How do you know whether a PC-Pro capable of outputting an O2-waveform with cross-counts is an important feature to Tom @ FFS? Do you think he's sitting still working on nothing?
Talk about left field. Don't know. Don't care. How does this help Tom?
Yes, yes, quot;much better resultsquot;. Let's just take a look at those results, shall we? Which vendors have CARB-legal Miata MP62 kits? Who doesn't? Which method do the CARB-legal MP62 kits use, O2 or TPS? Which method do the non-CARB compliant MP62 kits use? Better results? Good gracious.
Features of various MP62 kits are irrelevant, unnecessary, and unimportant to the topic. I'm happy that you have a CARB legal kit, and I'm sure it suits the needs of many customers. But just because something was done to be CARB-legal does not mean it is done in the best way. We're still not helping Tom.
Whatever.
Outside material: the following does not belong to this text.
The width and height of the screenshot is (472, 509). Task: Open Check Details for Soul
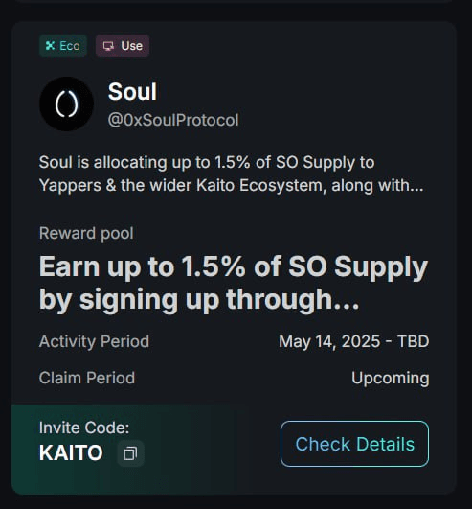tap(354, 444)
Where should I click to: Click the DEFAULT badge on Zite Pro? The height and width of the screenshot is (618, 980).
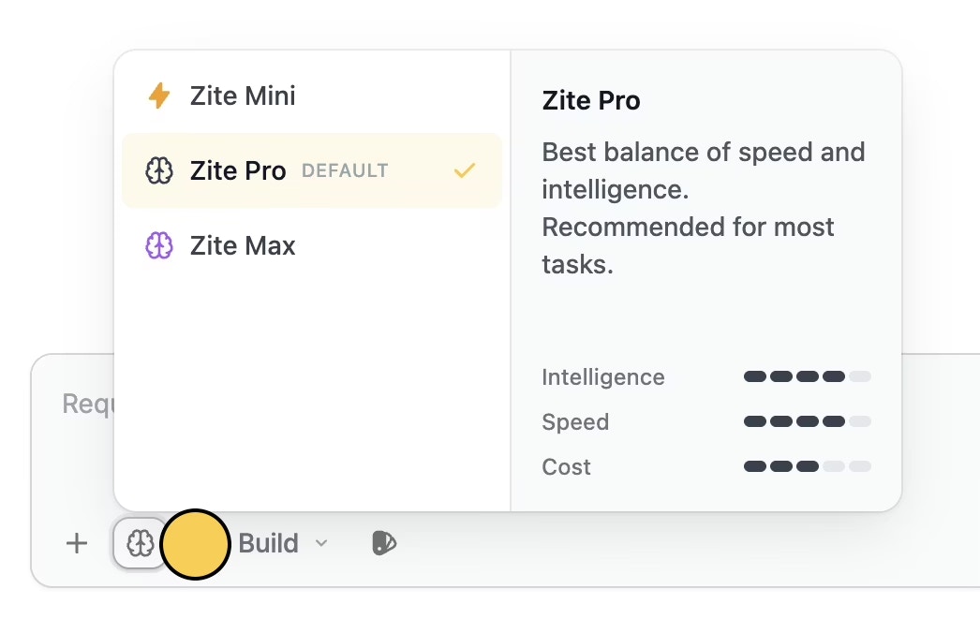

Congratulations for stepping into yet another help thread to disseminate your anti-PowerCard FUD. Or are you actually interested in purchasing a PC-Pro with O2-clamp for your BEGi S4, Ben91? What a joke. How's your DIYPNP competing product running, sponsor?
My goal here is to help out Tom. Let me remind you, since it was so easy to forget, that your customer who has a problem is named Tom. I said nothing negative about the PC product here, and probably haven't in at least a year.
And yes, I am running a fresh DIYPNP. So what? I didn't mention it in this thread, and only do so now because you made it an issue. I bought it, I built it, I installed it. I am not a vendor of the product. I have no financial interests in the product in any way shape or form. That has nothing to do with making Tom's car run correctly.
And no, I'm not interested in a PC, which also has nothing to do with helping Tom.
Jason, you need to get a grip man. Maybe start by helping Tom.
Originally Posted by beatle
Ben, if the TPS is not clamped, the ECU will remain in closed loop longer unless you actually go WOT. Is this not actually a problem? Won't fuel trims be affected?
No, you don't have to clamp the TPS. People have been adding forced induction to the 94 miata for 15 years now. I don't know why suddenly they need a TPS clamp.
Send a false lean signal to the PCM when under boost via an o2 clamp. It doesn't technically go open loop at low throttle position and rpm, but will go to max fuel in that part of its map. It will then go to open loop once throttle and/or rpm conditions are met--if you keep your foot in it. This will provide more consistent fueling to the vehicle and not cause the odd stumbling Tom was getting due to overfueling.
This is what people have been doing for 15 years. It works.
It seems that the PC is being standardized to be cross compatible with other vehicles which have other needs. I again ask if the end user cares if his miata PC is cross compatible with a PT Cruiser. I bet they don't. I further bet that the end user is more interested in it working correctly for their application than if it works in other applications.
CARB compliance or cross compatibility be damned.
Ben, perhaps cross compatible means that it is capable of working with other cars. Whether those features are used is up to the tuner. As mentioned, even among kits for the Miata, the programming can, and is, different.
Which is fine and good. Manufacturing a single product in higher volume may lead to lower costs to the vendor and ultimately the end user.
What Jason is saying though, pertaining to CARB, has deeper implications.
Please be sure to post up what fixed the issue when this gets back on topic. I am having similar issues with the Kit I just bought last month for my 1.6. I'm not technical like you guys are but I know a stumble on tip in when I feel one.